▶ **Prompt 1**
Write out the passage of the Match Point review that begins at the words "Match Point Review" and stops after "mere three pages.", keeping its wording unchanged.

▶ **Extracted text**
==============================

Match Point Review

by Rick Ferguson (filmgeek65 AT hotmail DOT com)
February 20th, 2006

I just finished reading Bob Spitz's new biography of the Beatles. It's an easy read, but I wouldn't exactly recommend it. Spitz does a bang-up job describing the Quarrymen days and the legendary Hamburg gigs, but after the Beatles become, well, the Beatles, the insights are slight. You learn that Lennon was an asshole, McCartney was a control freak and that Yoko did indeed break up the band. The entire recording of "Sgt. Pepper's" takes up a mere three pages.

But seeing MATCH POINT did make me think of Paul McCartney- and if you think I'm reaching for a connection between Woody and Paul, then you're probably right. All Sir Paul did was change the entire face of popular music by the time he was 28. Like all artists who peak in their 20s, Paul has spent the rest of his career overshadowed by the specter of his own youth. His solo career exhibited varying levels of success and suckitude, but none of McCartney's failures seemed to slow him down. He simply kept on doing the only thing he knew how to do- make music.

==============================

▶ **Extracted records**
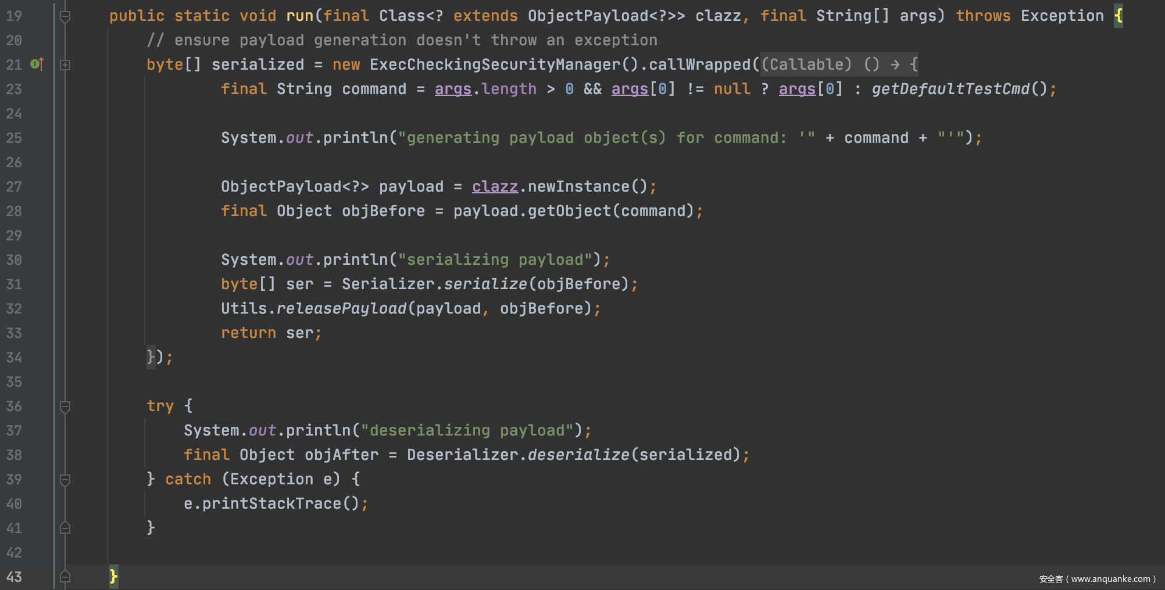Screen dimensions: 1165x590
Task: Click the getDefaultTestCmd method call
Action: [x=950, y=89]

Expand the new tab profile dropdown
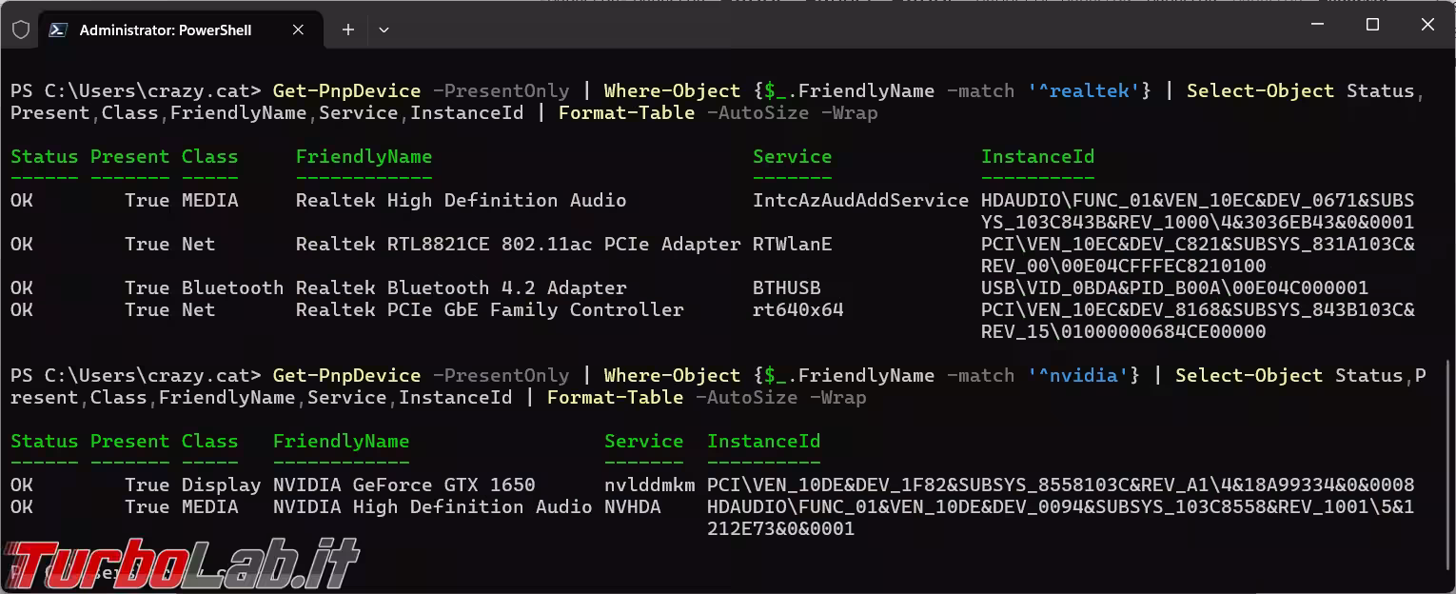click(384, 30)
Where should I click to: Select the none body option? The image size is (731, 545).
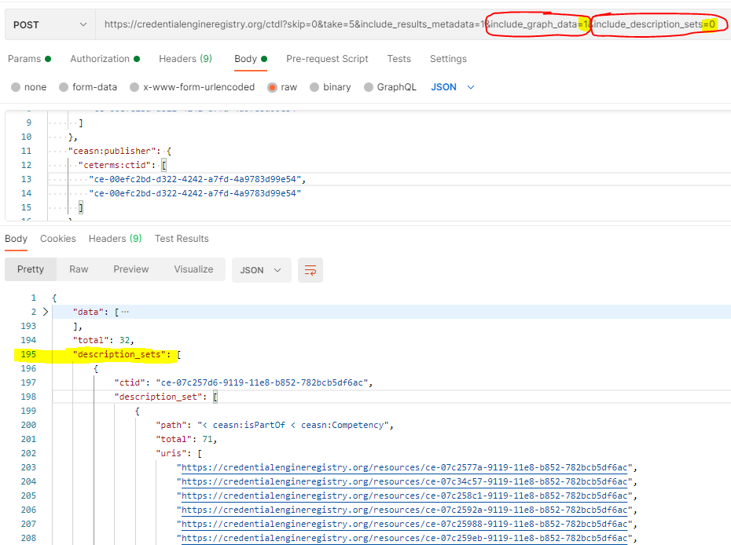(x=35, y=86)
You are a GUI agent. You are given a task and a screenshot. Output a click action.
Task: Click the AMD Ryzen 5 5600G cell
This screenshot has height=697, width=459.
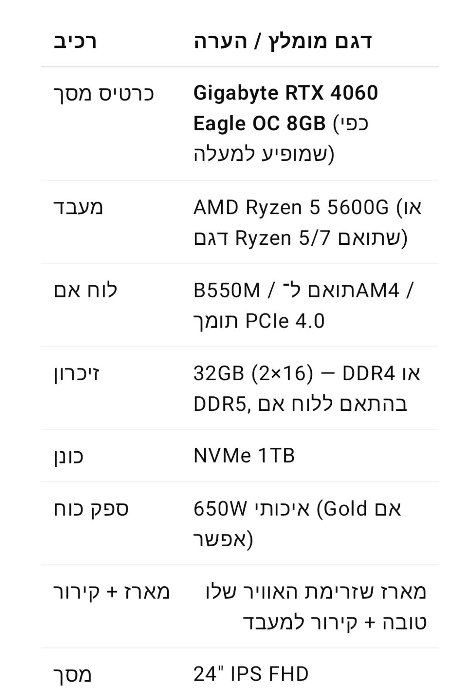[x=307, y=223]
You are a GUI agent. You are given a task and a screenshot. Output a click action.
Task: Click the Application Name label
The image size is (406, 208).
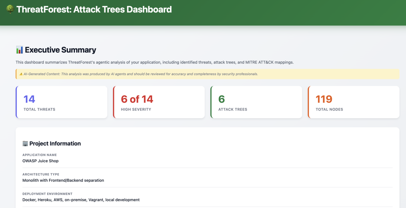pyautogui.click(x=40, y=155)
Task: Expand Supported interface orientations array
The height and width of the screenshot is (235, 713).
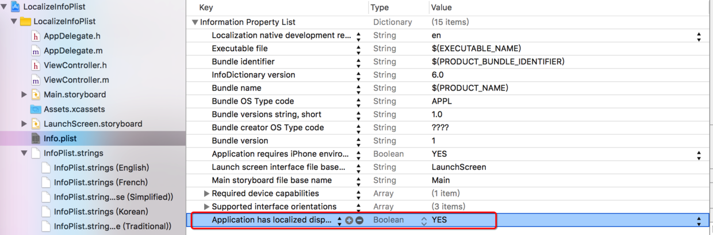Action: pos(206,207)
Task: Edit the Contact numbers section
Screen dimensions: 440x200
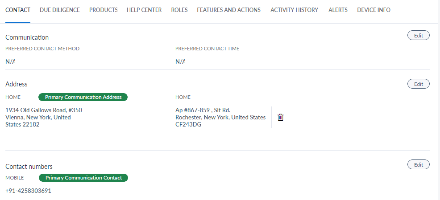Action: tap(419, 165)
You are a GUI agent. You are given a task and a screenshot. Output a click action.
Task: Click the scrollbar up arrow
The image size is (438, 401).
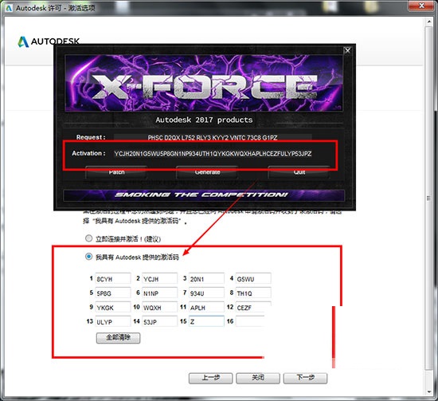[429, 22]
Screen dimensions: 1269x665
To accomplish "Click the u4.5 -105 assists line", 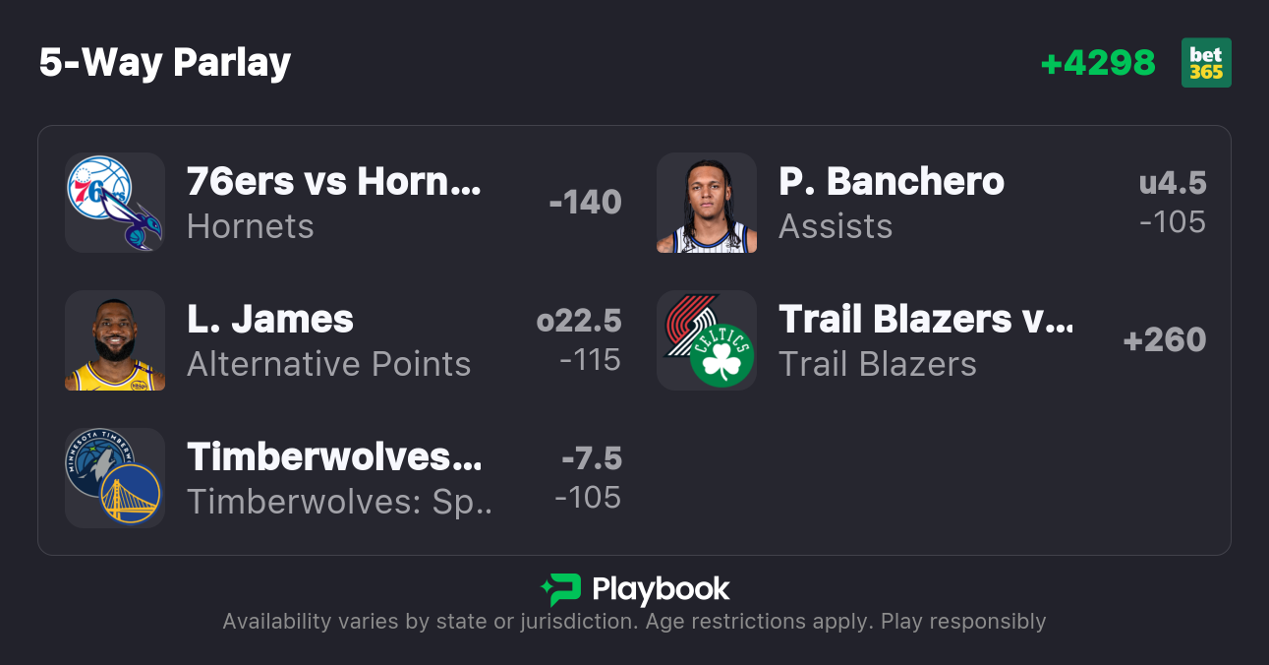I will tap(1172, 203).
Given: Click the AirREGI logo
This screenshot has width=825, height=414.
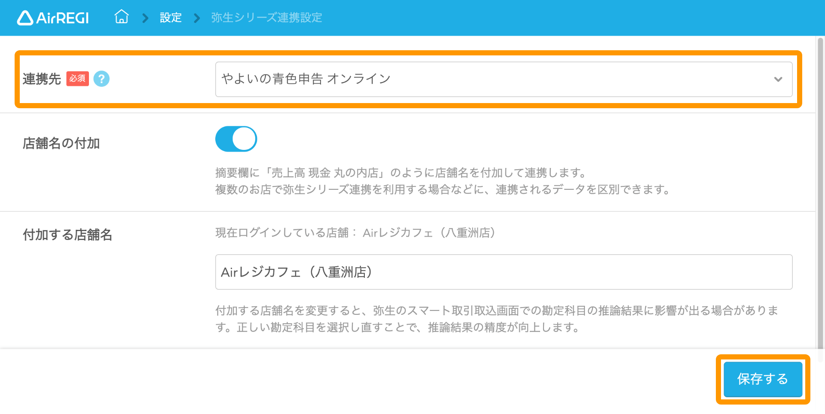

==============================

▶ **Prompt 2**
Can you repeat the records word for word, from their first line through the line that contains "[x=307, y=223]", leaving out the pictures?

▶ **Response 1**
Match Point Review

by Rick Ferguson (filmgeek65 AT hotmail DOT com)
February 20th, 2006

I just finished reading Bob Spitz's new biography of the Beatles. It's an easy read, but I wouldn't exactly recommend it. Spitz does a bang-up job describing the Quarrymen days and the legendary Hamburg gigs, but after the Beatles become, well, the Beatles, the insights are slight. You learn that Lennon was an asshole, McCartney was a control freak and that Yoko did indeed break up the band. The entire recording of "Sgt. Pepper's" takes up a mere three pages.

▶ **Response 2**
Screen dimensions: 1165x590
Task: Click the getDefaultTestCmd method call
Action: [x=950, y=89]

Expand the new tab profile dropdown
click(384, 30)
Where should I click to: Select the none body option? The image size is (731, 545).
(x=35, y=86)
You are a GUI agent. You are given a task and a screenshot. Output a click action.
Task: Click the AMD Ryzen 5 5600G cell
This screenshot has height=697, width=459.
[x=307, y=223]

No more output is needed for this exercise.